One insight stands out: Andrej thinks the "cognitive core" of intelligence might be as small as a billion parameters.
Current frontier models are in the trillion-parameter range, but he suspects most of that is memory—hazy recollections of internet documents—not cognition. The core algorithms for reasoning, planning, problem-solving? They might be dramatically smaller. This ties into his physics background, where the instinct is always to find the first-order term, the essential component, the spherical cow that captures 80% of the system. He wants to strip away the knowledge and isolate the intelligence—the thing that lets you learn, adapt, and generalize. And he thinks that thing is smaller than people assume. In ten years, he says, you might have billion-parameter models that think like humans but look everything up in real-time. That would flip the entire paradigm: less memory, more cognition, more like an agent than a database.
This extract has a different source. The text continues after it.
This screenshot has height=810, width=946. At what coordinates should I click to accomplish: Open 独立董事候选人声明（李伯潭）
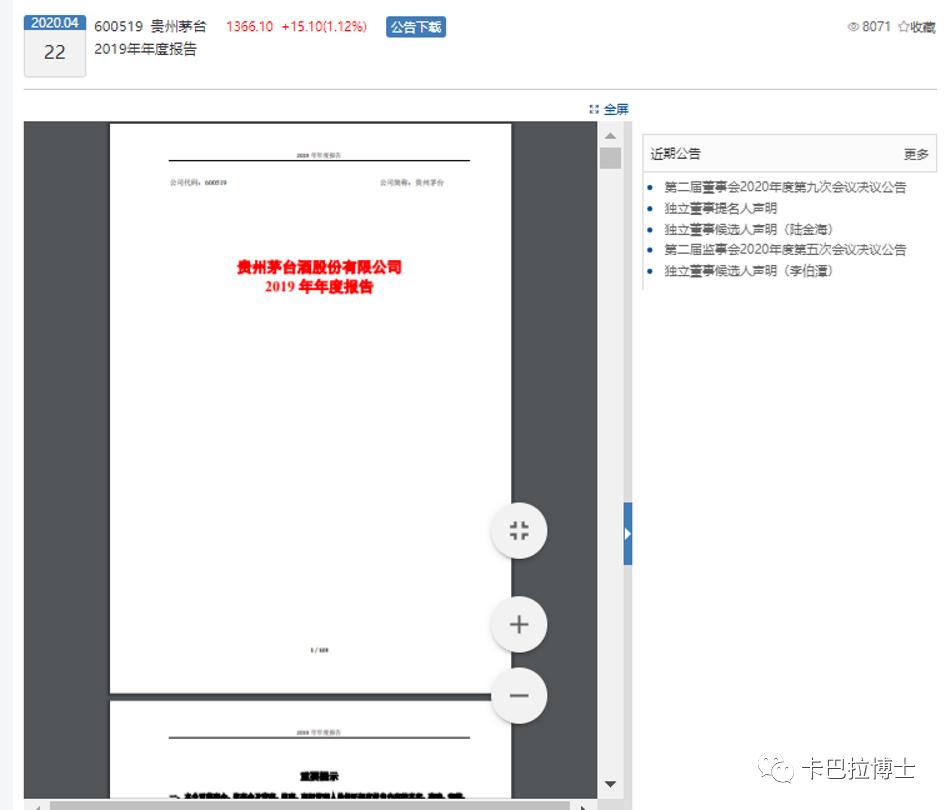point(748,270)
Whether the industry actually builds in that direction is an open question, but the vision is compelling.
The episode winds down with a meditation on humanity's role in an AI-saturated future.
Andrej's big fear isn't that AI gets too smart. It's that humanity gets sidelined—that we end up in a Wall-E or Idiocracy scenario where we're just... along for the ride. He's betting on something he calls "the timelessness of human nature": the idea that people will always want to learn, create, and push themselves, the same way they've always valued physical fitness even though we don't need muscles to move heavy objects anymore. Education becomes the gym of the mind. You go to school like you go to the gym—not because you have to, but because it feels good, because it's what humans do. It's a hopeful vision, but it requires work. It requires building systems that make learning feel rewarding, not punishing. And it requires rejecting the lazy version of the future where AI does everything and we just... watch. Andrej doesn't want that. And this whole project—Eureka, Nanochat, the pedagogy—feels like his way of fighting for a different outcome.
Final beat: Andrej has one of the best teaching philosophies I've heard in a while.
He talks about how physicists think—building models, finding first-order terms, understanding what matters and what's noise. And he applies that same instinct to education. When he built Micrograd (100 lines of Python that explain backpropagation), he wasn't just simplifying. He was distilling—finding the irreducible core and serving it up clean. "Everything else is just efficiency," he says. That's the trick: separate the essence from the optimization. Show the pain before you show the solution. Never present an answer before letting the student guess. And always, always make them build it themselves—no copy-paste, just reference. It's the Feynman principle: if you can't build it, you don't understand it. And if you can't explain it, you definitely don't understand it. That ethos runs through everything Andrej does, and it's why his tutorials land when so many others don't. He's not just teaching concepts. He's teaching how to think.